[Source document]:
<<<<

By: Afzal Nadeem, Associated Press Writer
(AP) A Pakistani court on Tuesday set aside a petition to prevent the handover of the key suspect in the slaying of Wall Street Journal reporter Daniel Pearl to the United States, after the government promised not to do so in violation of the law, the prosecutor said.
The government promise appeared to leave the door open to handing over British-born Ahmed Omar Saeed Sheikh through means in accordance with Pakistani law.
Interior Ministry spokesman Abdul Rasheed Khan said the law requires defendants facing charges in Pakistan to be tried at home first before being transferred to any other country.
In the capital, Islamabad, President Gen. Pervez Musharraf’s spokesman said the United States had been formally notified of Pakistan’s decision to try Saeed here first. The spokesman, Maj. Gen. Rashid Quereshi, said the notification had been conveyed to the U.S. Embassy, which declined to comment.
With no extradition treaty between the United States and Pakistan, officials have been trying to find a legal way to hand over Saeed, believed to have planned the kidnapping of Pearl, South Asia bureau chief for The Wall Street Journal. The government here has made no unequivocal pledge to do so.
Pearl was kidnapped here Jan. 23 while researching links between Pakistani extremists and Richard C. Reid, who was arrested in December on a Paris-Miami flight he allegedly boarded with explosives in his sneakers. A tape received Feb. 22 showed Pearl dead. His body has not been found.
Sadia, the wife of Saeed, asked the court Friday to block moves to hand over her husband. On Tuesday, the government lawyers assured the court that Saeed won’t be handed over to any “foreign authority or officer” in violation to the law, chief prosecutor Raja Quereshi said.
The court set aside the petition after Sadia’s lawyer expressed satisfaction over the government’s assurance, said Quereshi, who is no relation to the government spokesman.
Pakistan is under pressure from the United States to hand over Saeed, who was indicted by the U.S. authorities for the 1994 kidnapping of another American in India. Khan, of the Interior Ministry, said that so far, Pakistan has not received a formal extradition request from the United States.
Saeed faces kidnapping and murder charges in Pakistan but simply one kidnap charge in the United States. He has not been indicted in the United States for the Pearl kidnap-slaying.
Saeed and three accomplices are expected to go on trial in the Pearl case March 11. However, evidence against Saeed appears weak.
The government’s case appears based primarily on the statement of accomplice Fahad Naseem, who says Saeed told him of plans to kidnap someone who was “anti-Islam and a Jew.”
Saeed admitted his role in the kidnapping in a court appearance Feb. 14 but the comments were not made under oath and are considered inadmissible.
Police are looking for several other suspects in the case, including Amjad Hussain Faruqi, the man police believe actually abducted and held Pearl.

>>>>

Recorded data
<<<<

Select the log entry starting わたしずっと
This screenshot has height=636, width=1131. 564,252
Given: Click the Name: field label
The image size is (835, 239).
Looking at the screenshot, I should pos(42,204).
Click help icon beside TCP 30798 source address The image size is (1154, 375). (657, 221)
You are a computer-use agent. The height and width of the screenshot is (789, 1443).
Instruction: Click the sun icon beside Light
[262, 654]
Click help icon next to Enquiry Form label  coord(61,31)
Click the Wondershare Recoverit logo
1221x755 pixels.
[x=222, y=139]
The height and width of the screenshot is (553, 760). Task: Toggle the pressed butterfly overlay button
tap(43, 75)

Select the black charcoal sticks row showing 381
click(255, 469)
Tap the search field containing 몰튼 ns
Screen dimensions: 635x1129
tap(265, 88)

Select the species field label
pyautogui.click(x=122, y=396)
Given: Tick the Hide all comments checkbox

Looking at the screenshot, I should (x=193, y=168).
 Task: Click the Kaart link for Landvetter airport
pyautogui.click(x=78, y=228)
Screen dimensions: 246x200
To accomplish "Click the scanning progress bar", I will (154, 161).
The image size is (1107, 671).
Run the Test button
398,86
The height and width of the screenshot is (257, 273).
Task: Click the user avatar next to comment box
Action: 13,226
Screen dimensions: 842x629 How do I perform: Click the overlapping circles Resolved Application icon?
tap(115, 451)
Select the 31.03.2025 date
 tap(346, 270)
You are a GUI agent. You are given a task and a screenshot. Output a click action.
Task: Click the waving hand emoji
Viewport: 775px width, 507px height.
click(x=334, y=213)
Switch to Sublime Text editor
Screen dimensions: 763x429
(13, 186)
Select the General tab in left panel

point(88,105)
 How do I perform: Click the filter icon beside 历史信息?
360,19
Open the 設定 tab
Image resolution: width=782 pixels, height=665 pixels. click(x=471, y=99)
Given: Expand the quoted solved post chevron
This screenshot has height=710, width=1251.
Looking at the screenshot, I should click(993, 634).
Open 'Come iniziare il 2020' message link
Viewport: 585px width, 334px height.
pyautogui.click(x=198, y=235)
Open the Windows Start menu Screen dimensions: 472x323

>>>>

[Exercise]: According to the news report on the Pearl case, why is Saeed's Feb. 14 court admission of his role in the kidnapping not usable against him? Answer in one to three sentences.

[Exercise answer]: Saeed's Feb. 14 comments in court were not made under oath. For that reason they are considered inadmissible.